Keyword search matches exact terms using algorithms like BM25 and TF-IDF. Semantic search converts queries and documents into embedding vectors and measures meaning-based similarity. Keyword search excels at exact matches (product IDs, error codes), while semantic search excels at natural language queries and conceptual matching. Production systems combine both in hybrid search.

What are embeddings in semantic search?

Embeddings are dense numerical vectors (typically 768 to 3072 dimensions) that represent the meaning of text. An embedding model maps text into a vector space where semantically similar texts are positioned close together. For semantic search, both the query and all documents in the corpus are converted to embeddings, then similarity is measured using distance metrics like cosine similarity.
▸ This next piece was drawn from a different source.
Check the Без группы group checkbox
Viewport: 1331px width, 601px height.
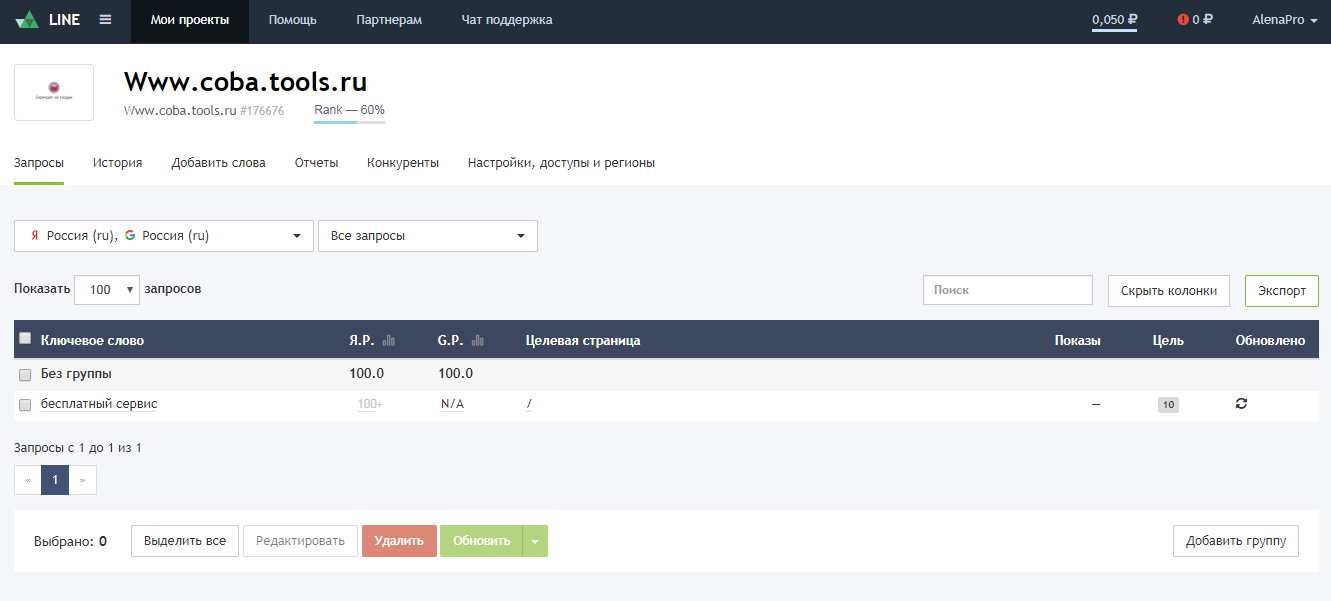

Which embedding model should I use?

For most use cases, OpenAI text-embedding-3-small offers the best cost-to-quality ratio at $0.02 per million tokens. For higher quality, text-embedding-3-large costs $0.13 per million tokens. For privacy-sensitive or on-premise deployments, open-source models like BGE-large-en-v1.5 run locally. Always benchmark on your specific corpus — see the embeddings comparison for detailed benchmarks.

What is hybrid search?

Hybrid search combines keyword-based retrieval (BM25) with vector-based semantic search and merges results using Reciprocal Rank Fusion (RRF). This captures both exact term matches and semantic meaning. Hybrid search consistently outperforms either approach alone because keyword search catches technical terms while semantic search handles paraphrases and intent.

How fast is semantic search?

ANN algorithms like HNSW search 1 million vectors in under 10 milliseconds. At 100 million vectors, latency is typically 20-50ms. The embedding step adds 10-50ms depending on the model. Total query-to-results time for most production systems is under 100ms excluding network overhead.

What vector database should I use for semantic search?

For managed cloud deployments, Pinecone offers the simplest experience. For self-hosted with full control, Qdrant provides strong hybrid search and filtering. Weaviate is well-suited for multi-modal search. For prototyping, ChromaDB or FAISS work locally. See the vector database comparison for detailed trade-offs.

How much does semantic search cost at scale?

OpenAI text-embedding-3-small costs $0.02 per million tokens — embedding 1 million 500-word documents costs roughly $10. Vector storage depends on the database: Pinecone starts at $70/month for 1M vectors, while self-hosted Qdrant or Weaviate costs whatever your compute runs. The biggest hidden cost is re-embedding when you change models.

When should I NOT use semantic search?

Semantic search is the wrong choice for exact identifier matching (order numbers, SKUs, error codes), corpora small enough for simple text search, compliance scenarios requiring explainable ranking, and domains with highly specialized vocabulary lacking suitable embedding models. In these cases, keyword search or structured database queries are more appropriate.

How do I evaluate semantic search quality?

Use information retrieval metrics: Recall@k (fraction of relevant documents in top k), Precision@k (fraction of top k that are relevant), MRR (rank of first relevant result), and NDCG (graded relevance). Build a test set of 100-500 query-document pairs with human labels. Automate evaluation to run on every index configuration change. See the evaluation guide for pipeline details.